__PERNYATAAN TUGAS__: Ketik ulang tanpa perubahan bagian teks tentang pengelolaan keuangan keluarga di bawah ini, mulai dari "Dalam Investasi, yang" sampai dengan "untuk kebutuhan sehari-hari.".

__TEKS HASIL EKSTRAKSI__:
──────────
Dalam Investasi, yang Paling Penting Niat & Disiplin

Di antara banyak alasan pasangan atau keluarga tidak melakukan pengelolaan keuangan keluarga dengan serius, cermat dan terencana adalah alasan “skill”. Ilmu pengelolaan keuangan dinilai rumit, perlu bimbingan bahkan sekolah khusus. Padahal tidak sulit. Jauh lebih penting niat, kesungguhan dan disiplin.

Perencana keuangan membagi 2,5%-­10% alokasi pendapatan untuk dana sosial, donasi, zakat, dan sedekah. Kemudian maksimal 30% dari pendapatan untuk utang, syukur-syukur utang produktif. Kemudian minimal 20% dari pendapatan untuk investasi, termasuk juga tabungan dan asuransi. Selebihnya, itulah yang dikonsumsi untuk kebutuhan sehari-hari.

Sederhana, membagi angka-angka. Lalu kalau tidak rumit, mengapa persoalan ekonomi rumah tangga kerap terjadi ?

Krisis keuangan dalam rumah tangga dampaknya berjenjang, mulai dari konflik ringan, pertengkaran hingga perceraian. Mulai dari defisit anggaran rumah tangga, terkikisnya aset, hingga jatuh bangkrut. Pada banyak penelitian dan berbagai tulisan, kondisi ekonomi rumah tangga yang berantakan selalu berada di posisi ke-3 besar pemicu kasus perceraian. Banyak kejadian konflik di rumah tangga, seperti apa pun tampaknya, seheboh apa pun pertengkarannya, pecah belah yang beterbangan ketika ribut suami-istri, sebetulnya sebagian besarnya UUD, ujung-ujungnya duit. Problem ekonomi dengan segala wujudnya.

Tidak bisa dipungkiri, pemenuhan kebutuhan dasar dengan layak, keadaan ekonomi yang stabil, kondisi keuangan yang mencukupi sebagian besar kebutuhan rumah tangga, adalah salah satu sebab nyamannya kehidupan. Tapi benarkah skill pengelolaan keuangan rumah tangga yang jadi sebab? Ternyata tidak seluruhnya. Seperti disebut di atas, penyebab terkait skill hanya berperan kecil. Selebihnya adalah tentang sesuatu yang jauh lebih mendasar, yakni mengenai kesatuan visi berumah tangga. Tentang haluan, keluarga hendak dibawa kemana. Ketidakjelasan arah menyebabkan langkah tersalah-salah.
──────────
__DATA YANG DIBERIKAN__:

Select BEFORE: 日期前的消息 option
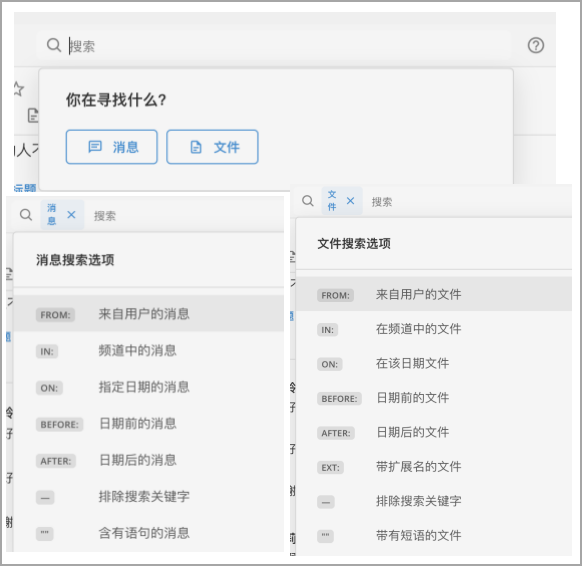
──────────
__JAWABAN TUGAS__:
Dalam Investasi, yang Paling Penting Niat & Disiplin

Di antara banyak alasan pasangan atau keluarga tidak melakukan pengelolaan keuangan keluarga dengan serius, cermat dan terencana adalah alasan “skill”. Ilmu pengelolaan keuangan dinilai rumit, perlu bimbingan bahkan sekolah khusus. Padahal tidak sulit. Jauh lebih penting niat, kesungguhan dan disiplin.

Perencana keuangan membagi 2,5%-­10% alokasi pendapatan untuk dana sosial, donasi, zakat, dan sedekah. Kemudian maksimal 30% dari pendapatan untuk utang, syukur-syukur utang produktif. Kemudian minimal 20% dari pendapatan untuk investasi, termasuk juga tabungan dan asuransi. Selebihnya, itulah yang dikonsumsi untuk kebutuhan sehari-hari.